La Policía Federal Argentina (PFA) desarticuló en las últimas horas una peligrosa organización criminal dedicada a la extorsión que operaba desde la Unidad Penitenciaria N° 36 de Magdalena. La banda, integrada por presos y mujeres que actuaban como recaudadoras en el exterior, cayó tras una minuciosa investigación que se originó en el corazón del poder político: la Quinta de Olivos.
[AHORA] La ministra Monteoliva reveló que Rodrigo Gómez, el soldado que se mató en la Quinta de Olivos, fue víctima de una "manipulación extorsiva" ejercida por presos del Penal de Magdalena con "una app de citas", y leyó su carta: "Estoy con problemas legales y muchas deudas". https://t.co/e8zqRv3SLn pic.twitter.com/x5SnzEVoqq
— ElCanciller.com (@elcancillercom) February 9, 2026
La investigación se inició el 16 de diciembre de 2025, tras el trágico suicidio de Rodrigo Andrés Gómez, un soldado voluntario de 21 años que prestaba servicio en la residencia presidencial. Gómez se quitó la vida con su propio fusil, dejando una carta manuscrita que mencionaba problemas económicos y presuntas extorsiones por parte de "policías corruptos".
La jueza federal Sandra Arroyo Salgado ordenó el secuestro del celular de la víctima, donde los peritos de la División Homicidios encontraron la clave del caso. La investigación reveló un sistema de extorsión digital que se cobró la vida de un custodio presidencial tras caer en una red de perfiles falsos.
El modus operandi de la banda era tan simple como cruel. Los internos utilizaban una aplicación de citas para captar víctimas mediante perfiles de una supuesta menor de edad.
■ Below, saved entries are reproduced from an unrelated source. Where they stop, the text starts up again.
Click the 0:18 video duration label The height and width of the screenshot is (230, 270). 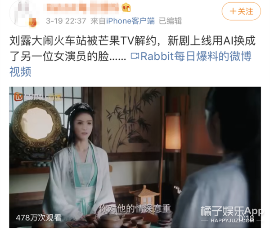pos(246,218)
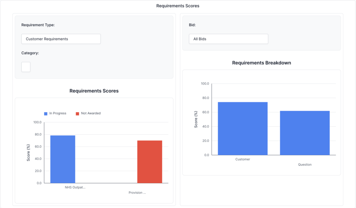Click the Requirements Breakdown chart title
This screenshot has width=356, height=208.
261,63
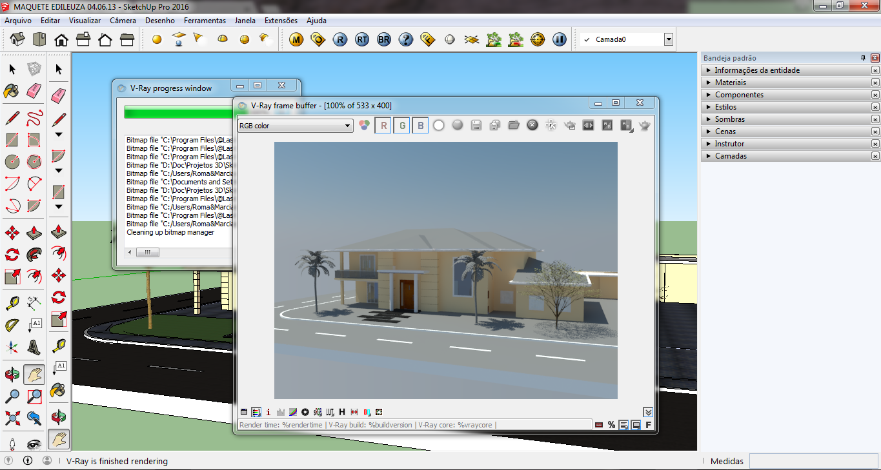
Task: Open V-Ray material editor (M icon)
Action: tap(296, 39)
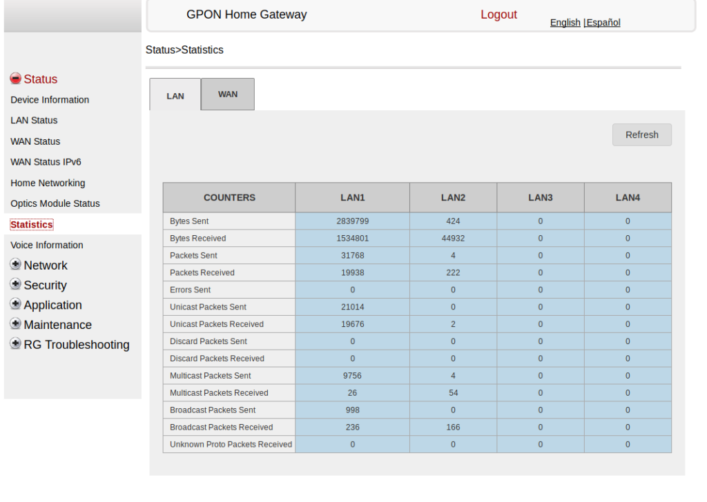Switch language to English
The height and width of the screenshot is (502, 707).
pyautogui.click(x=565, y=22)
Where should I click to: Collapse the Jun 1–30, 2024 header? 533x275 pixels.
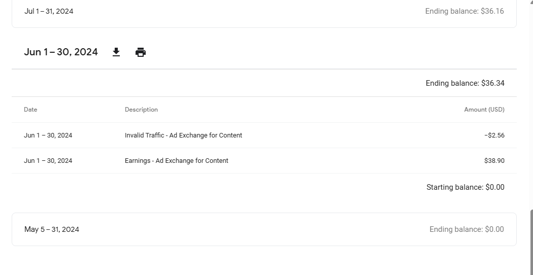61,52
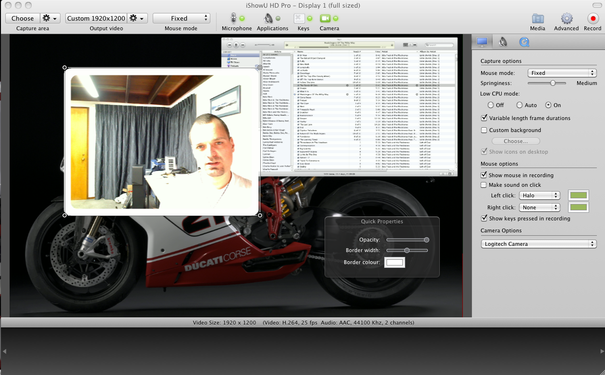Enable Make sound on click
Screen dimensions: 605x375
484,185
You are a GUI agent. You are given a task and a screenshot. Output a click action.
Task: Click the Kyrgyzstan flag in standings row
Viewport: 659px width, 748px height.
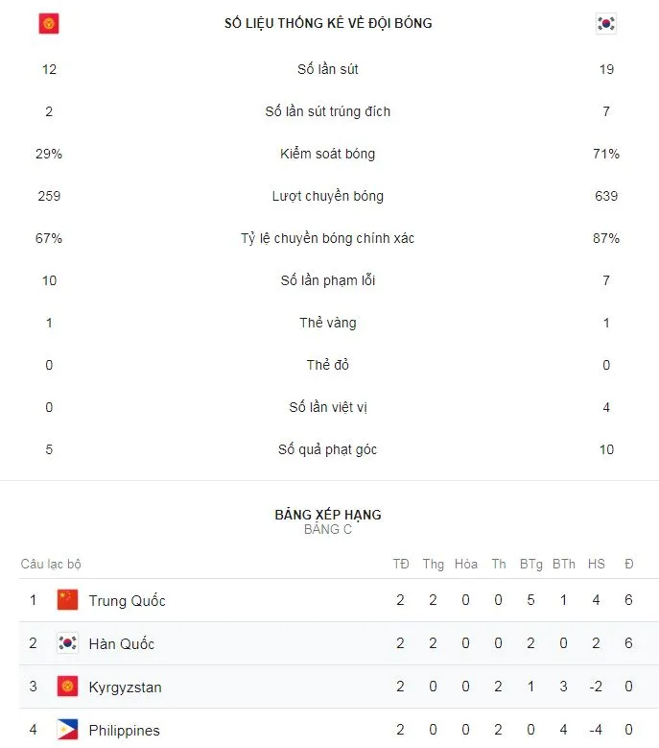click(x=67, y=687)
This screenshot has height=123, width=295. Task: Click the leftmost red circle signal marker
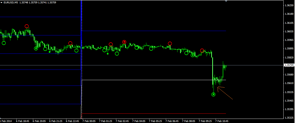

Tras el intercambio de fotografías íntimas, una de las mujeres imputadas enviaba audios haciéndose pasar por la madre de la joven para insultar y amenazar al damnificado.
El golpe final lo daban los líderes desde la cárcel: llamaban a la víctima simulando ser personal policial y exigían transferencias inmediatas de dinero a billeteras virtuales para "no judicializar" la supuesta denuncia. Rodrigo Gómez, acorralado por el temor a perder su carrera militar, fue una de las al menos diez víctimas identificadas por la Justicia.

Tras siete allanamientos simultáneos en Lomas del Mirador, El Palomar y Monte Grande, además de las requisas en los pabellones 3 y 4 de la cárcel de Magdalena, la policía logró detener a los responsables. En el operativo se secuestraron 24 teléfonos celulares, una notebook, una tablet y hasta un revólver calibre .22.
Los detenidos quedaron a disposición del Juzgado Federal N° 1 de San Isidro, bajo los cargos de "extorsión" y "averiguación de causales de muerte". El caso pone en alerta máxima a las autoridades sobre el uso de dispositivos móviles en los penales bonaerenses y la vulnerabilidad de las fuerzas de seguridad ante el ciberdelito.